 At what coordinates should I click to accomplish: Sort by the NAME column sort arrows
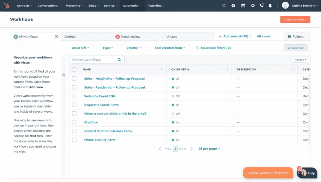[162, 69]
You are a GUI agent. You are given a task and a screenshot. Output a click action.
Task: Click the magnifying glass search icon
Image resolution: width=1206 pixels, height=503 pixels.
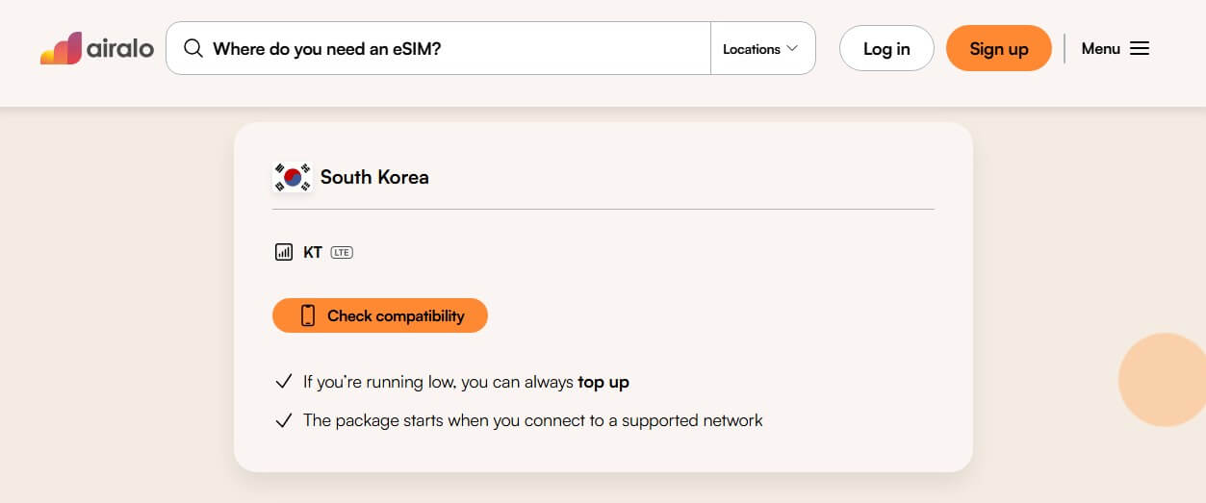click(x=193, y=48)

========================================================================

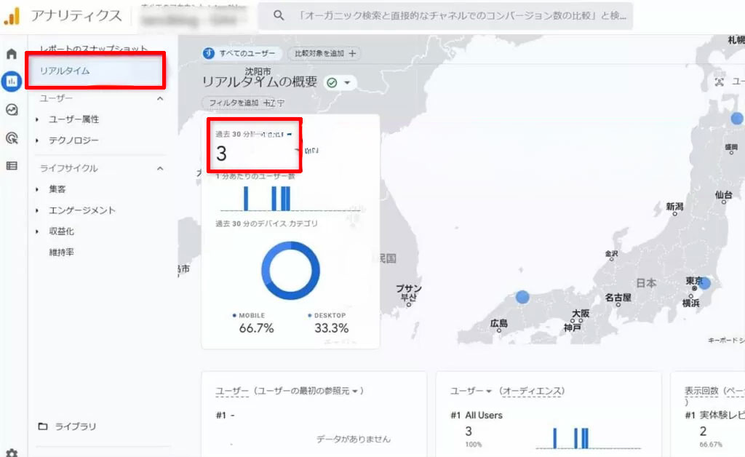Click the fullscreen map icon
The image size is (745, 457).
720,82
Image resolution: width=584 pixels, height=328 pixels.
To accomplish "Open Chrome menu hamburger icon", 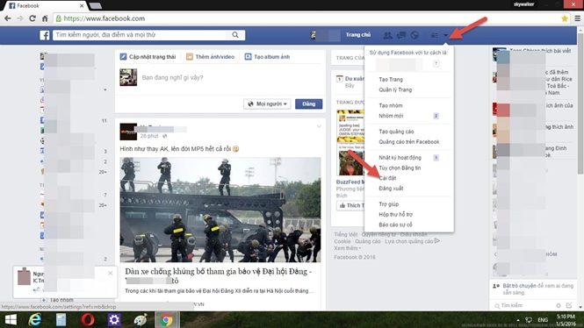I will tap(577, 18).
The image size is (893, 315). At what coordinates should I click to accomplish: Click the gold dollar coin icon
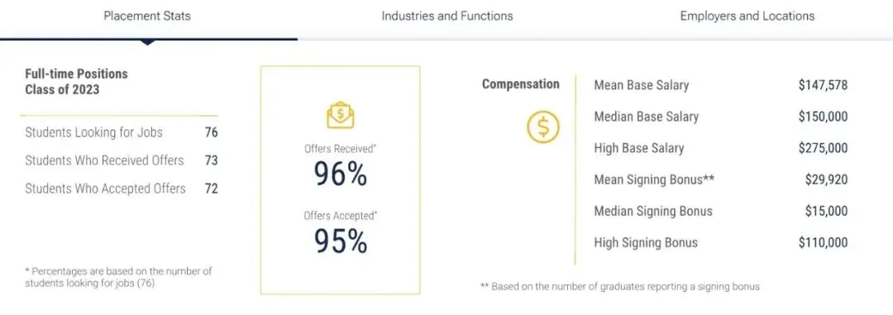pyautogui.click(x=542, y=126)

========================================================================

Work from the entries above. Set down exactly and only the lines from the line with "At what coordinates should I click to accomplish: Sort" to the line with "Task: Click the magnifying glass search icon", both included, and leave the pictures out.

 At what coordinates should I click to accomplish: Sort by the NAME column sort arrows
[162, 69]
You are a GUI agent. You are given a task and a screenshot. Output a click action.
Task: Click the magnifying glass search icon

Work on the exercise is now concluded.